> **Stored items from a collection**
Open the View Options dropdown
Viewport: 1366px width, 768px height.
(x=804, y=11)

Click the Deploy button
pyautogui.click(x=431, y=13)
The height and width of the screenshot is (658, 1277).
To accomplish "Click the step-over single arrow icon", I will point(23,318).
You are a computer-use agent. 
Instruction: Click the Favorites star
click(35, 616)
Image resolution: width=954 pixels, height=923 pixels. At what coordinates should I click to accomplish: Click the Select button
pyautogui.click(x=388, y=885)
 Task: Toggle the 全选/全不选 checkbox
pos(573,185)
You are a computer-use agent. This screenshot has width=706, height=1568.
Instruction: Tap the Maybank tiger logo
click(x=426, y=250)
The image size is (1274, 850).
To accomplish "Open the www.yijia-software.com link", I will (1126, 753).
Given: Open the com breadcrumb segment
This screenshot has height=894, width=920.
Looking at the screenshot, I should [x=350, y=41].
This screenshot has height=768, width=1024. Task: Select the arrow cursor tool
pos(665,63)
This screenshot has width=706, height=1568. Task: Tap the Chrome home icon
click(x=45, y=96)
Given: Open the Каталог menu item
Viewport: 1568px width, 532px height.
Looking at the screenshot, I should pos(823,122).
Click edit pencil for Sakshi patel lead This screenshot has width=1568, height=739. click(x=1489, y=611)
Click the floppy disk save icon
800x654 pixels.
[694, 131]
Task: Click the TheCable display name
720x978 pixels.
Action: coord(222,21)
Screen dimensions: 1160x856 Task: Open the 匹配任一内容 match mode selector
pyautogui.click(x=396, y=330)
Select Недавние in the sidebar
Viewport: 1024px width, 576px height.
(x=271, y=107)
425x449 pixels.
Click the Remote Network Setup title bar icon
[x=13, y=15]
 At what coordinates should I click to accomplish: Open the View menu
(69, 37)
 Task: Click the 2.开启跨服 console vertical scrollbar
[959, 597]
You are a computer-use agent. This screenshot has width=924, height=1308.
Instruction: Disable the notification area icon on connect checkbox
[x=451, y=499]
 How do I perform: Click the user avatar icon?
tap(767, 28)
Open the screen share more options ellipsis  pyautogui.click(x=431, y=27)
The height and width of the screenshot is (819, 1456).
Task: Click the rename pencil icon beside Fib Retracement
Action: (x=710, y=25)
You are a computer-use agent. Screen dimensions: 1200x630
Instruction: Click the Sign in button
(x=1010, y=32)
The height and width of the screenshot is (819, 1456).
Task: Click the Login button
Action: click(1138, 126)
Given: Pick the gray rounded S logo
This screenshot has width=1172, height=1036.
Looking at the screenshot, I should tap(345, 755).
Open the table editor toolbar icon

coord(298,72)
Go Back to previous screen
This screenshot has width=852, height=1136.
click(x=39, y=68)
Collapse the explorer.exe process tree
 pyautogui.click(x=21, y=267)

> **BRIEF**
Please rewrite only the material between the lines holding "The height and width of the screenshot is (658, 1277)." and "click(x=426, y=250)", inclusive, swapping "computer-use agent" for "screen assistant" and leaving everything else unchanged.

> **PROBLEM SOLUTION**
The height and width of the screenshot is (658, 1277).
To accomplish "Click the step-over single arrow icon", I will point(23,318).
You are a screen assistant. 
Instruction: Click the Favorites star
click(35, 616)
Image resolution: width=954 pixels, height=923 pixels. At what coordinates should I click to accomplish: Click the Select button
pyautogui.click(x=388, y=885)
 Task: Toggle the 全选/全不选 checkbox
pos(573,185)
You are a screen assistant. This screenshot has width=706, height=1568.
Instruction: Tap the Maybank tiger logo
click(x=426, y=250)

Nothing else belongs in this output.